--- PROBLEM REQUIREMENTS ---
Each record must appear in the answer exactly as given.

━━━━━━━━━━━━━━━━

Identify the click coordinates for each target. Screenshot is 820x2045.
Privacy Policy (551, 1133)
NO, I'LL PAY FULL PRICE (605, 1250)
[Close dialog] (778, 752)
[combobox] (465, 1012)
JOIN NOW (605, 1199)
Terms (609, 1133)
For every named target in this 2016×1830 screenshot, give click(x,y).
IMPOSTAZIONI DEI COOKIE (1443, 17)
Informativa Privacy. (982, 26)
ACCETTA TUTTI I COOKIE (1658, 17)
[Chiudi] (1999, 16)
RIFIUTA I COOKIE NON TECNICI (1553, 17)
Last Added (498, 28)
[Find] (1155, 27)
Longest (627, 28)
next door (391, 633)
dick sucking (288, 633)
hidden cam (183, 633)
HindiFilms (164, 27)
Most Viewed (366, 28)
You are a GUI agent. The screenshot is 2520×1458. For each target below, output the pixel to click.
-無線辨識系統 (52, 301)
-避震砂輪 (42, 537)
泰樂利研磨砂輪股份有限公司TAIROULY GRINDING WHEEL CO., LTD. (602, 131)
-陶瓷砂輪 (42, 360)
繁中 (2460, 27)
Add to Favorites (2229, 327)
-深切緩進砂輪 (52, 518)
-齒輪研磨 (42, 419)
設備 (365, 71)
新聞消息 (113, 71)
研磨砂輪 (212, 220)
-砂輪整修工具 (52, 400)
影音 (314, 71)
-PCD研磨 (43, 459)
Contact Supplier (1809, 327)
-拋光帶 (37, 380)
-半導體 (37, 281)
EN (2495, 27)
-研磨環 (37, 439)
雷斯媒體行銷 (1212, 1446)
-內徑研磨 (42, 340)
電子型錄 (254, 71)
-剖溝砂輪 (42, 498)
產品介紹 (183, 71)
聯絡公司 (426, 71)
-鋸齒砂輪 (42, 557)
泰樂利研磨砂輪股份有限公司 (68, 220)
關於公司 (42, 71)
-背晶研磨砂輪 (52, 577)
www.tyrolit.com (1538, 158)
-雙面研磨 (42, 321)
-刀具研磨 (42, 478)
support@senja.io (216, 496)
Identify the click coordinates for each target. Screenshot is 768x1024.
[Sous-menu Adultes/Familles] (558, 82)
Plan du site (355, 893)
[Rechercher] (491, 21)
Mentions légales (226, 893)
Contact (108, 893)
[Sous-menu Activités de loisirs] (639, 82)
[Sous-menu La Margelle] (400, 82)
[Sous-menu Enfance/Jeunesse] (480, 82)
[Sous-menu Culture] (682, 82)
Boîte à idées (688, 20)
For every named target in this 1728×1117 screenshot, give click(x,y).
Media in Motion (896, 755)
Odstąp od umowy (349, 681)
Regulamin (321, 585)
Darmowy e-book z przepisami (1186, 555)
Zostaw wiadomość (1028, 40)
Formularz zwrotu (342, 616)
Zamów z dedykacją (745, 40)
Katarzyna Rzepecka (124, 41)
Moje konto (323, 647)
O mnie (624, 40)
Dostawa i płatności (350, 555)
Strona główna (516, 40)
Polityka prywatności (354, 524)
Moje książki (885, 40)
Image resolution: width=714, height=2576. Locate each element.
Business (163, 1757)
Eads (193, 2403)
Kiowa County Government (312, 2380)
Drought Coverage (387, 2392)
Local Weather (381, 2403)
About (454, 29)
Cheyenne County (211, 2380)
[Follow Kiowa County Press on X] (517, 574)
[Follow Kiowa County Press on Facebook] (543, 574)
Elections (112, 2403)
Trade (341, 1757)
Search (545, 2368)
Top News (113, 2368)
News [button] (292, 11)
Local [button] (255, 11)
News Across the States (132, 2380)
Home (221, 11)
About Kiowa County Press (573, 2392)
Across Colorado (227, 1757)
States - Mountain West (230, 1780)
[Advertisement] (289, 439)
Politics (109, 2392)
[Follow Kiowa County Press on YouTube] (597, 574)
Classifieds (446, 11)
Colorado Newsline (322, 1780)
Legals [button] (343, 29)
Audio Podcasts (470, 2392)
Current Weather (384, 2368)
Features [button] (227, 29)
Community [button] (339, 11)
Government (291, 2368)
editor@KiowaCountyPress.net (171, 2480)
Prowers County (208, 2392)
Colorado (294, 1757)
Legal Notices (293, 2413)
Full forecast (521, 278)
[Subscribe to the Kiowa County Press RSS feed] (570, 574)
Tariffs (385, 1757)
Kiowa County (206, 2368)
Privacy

━━━━━━━━━━━━━━━━

--- ANSWER FOR THE TASK ---
Identify the click coordinates for each target. Screenshot is 820x2045.
Privacy Policy (551, 1133)
NO, I'LL PAY FULL PRICE (605, 1250)
[Close dialog] (778, 752)
[combobox] (465, 1012)
JOIN NOW (605, 1199)
Terms (609, 1133)
For every named target in this 2016×1830 screenshot, give click(x,y).
IMPOSTAZIONI DEI COOKIE (1443, 17)
Informativa Privacy. (982, 26)
ACCETTA TUTTI I COOKIE (1658, 17)
[Chiudi] (1999, 16)
RIFIUTA I COOKIE NON TECNICI (1553, 17)
Last Added (498, 28)
[Find] (1155, 27)
Longest (627, 28)
next door (391, 633)
dick sucking (288, 633)
hidden cam (183, 633)
HindiFilms (164, 27)
Most Viewed (366, 28)
You are a GUI agent. The screenshot is 2520×1458. For each target below, output the pixel to click.
-無線辨識系統 (52, 301)
-避震砂輪 (42, 537)
泰樂利研磨砂輪股份有限公司TAIROULY GRINDING WHEEL CO., LTD. (602, 131)
-陶瓷砂輪 (42, 360)
繁中 (2460, 27)
Add to Favorites (2229, 327)
-深切緩進砂輪 (52, 518)
-齒輪研磨 (42, 419)
設備 (365, 71)
新聞消息 (113, 71)
研磨砂輪 (212, 220)
-砂輪整修工具 (52, 400)
影音 (314, 71)
-PCD研磨 (43, 459)
Contact Supplier (1809, 327)
-拋光帶 (37, 380)
-半導體 (37, 281)
EN (2495, 27)
-研磨環 (37, 439)
雷斯媒體行銷 (1212, 1446)
-內徑研磨 (42, 340)
電子型錄 (254, 71)
-剖溝砂輪 (42, 498)
產品介紹 (183, 71)
聯絡公司 (426, 71)
-鋸齒砂輪 (42, 557)
泰樂利研磨砂輪股份有限公司 (68, 220)
關於公司 (42, 71)
-背晶研磨砂輪 (52, 577)
www.tyrolit.com (1538, 158)
-雙面研磨 (42, 321)
-刀具研磨 (42, 478)
support@senja.io (216, 496)
Identify the click coordinates for each target. Screenshot is 768x1024.
[Sous-menu Adultes/Familles] (558, 82)
Plan du site (355, 893)
[Rechercher] (491, 21)
Mentions légales (226, 893)
Contact (108, 893)
[Sous-menu Activités de loisirs] (639, 82)
[Sous-menu La Margelle] (400, 82)
[Sous-menu Enfance/Jeunesse] (480, 82)
[Sous-menu Culture] (682, 82)
Boîte à idées (688, 20)
For every named target in this 1728×1117 screenshot, give click(x,y).
Media in Motion (896, 755)
Odstąp od umowy (349, 681)
Regulamin (321, 585)
Darmowy e-book z przepisami (1186, 555)
Zostaw wiadomość (1028, 40)
Formularz zwrotu (342, 616)
Zamów z dedykacją (745, 40)
Katarzyna Rzepecka (124, 41)
Moje konto (323, 647)
O mnie (624, 40)
Dostawa i płatności (350, 555)
Strona główna (516, 40)
Polityka prywatności (354, 524)
Moje książki (885, 40)
Image resolution: width=714, height=2576. Locate each element.
Business (163, 1757)
Eads (193, 2403)
Kiowa County Government (312, 2380)
Drought Coverage (387, 2392)
Local Weather (381, 2403)
About (454, 29)
Cheyenne County (211, 2380)
[Follow Kiowa County Press on X] (517, 574)
[Follow Kiowa County Press on Facebook] (543, 574)
Elections (112, 2403)
Trade (341, 1757)
Search (545, 2368)
Top News (113, 2368)
News [button] (292, 11)
Local [button] (255, 11)
News Across the States (132, 2380)
Home (221, 11)
About Kiowa County Press (573, 2392)
Across Colorado (227, 1757)
States - Mountain West (230, 1780)
[Advertisement] (289, 439)
Politics (109, 2392)
[Follow Kiowa County Press on YouTube] (597, 574)
Classifieds (446, 11)
Colorado Newsline (322, 1780)
Legals [button] (343, 29)
Audio Podcasts (470, 2392)
Current Weather (384, 2368)
Features [button] (227, 29)
Community [button] (339, 11)
Government (291, 2368)
editor@KiowaCountyPress.net (171, 2480)
Prowers County (208, 2392)
Colorado (294, 1757)
Legal Notices (293, 2413)
Full forecast (521, 278)
[Subscribe to the Kiowa County Press RSS feed] (570, 574)
Tariffs (385, 1757)
Kiowa County (206, 2368)
Privacy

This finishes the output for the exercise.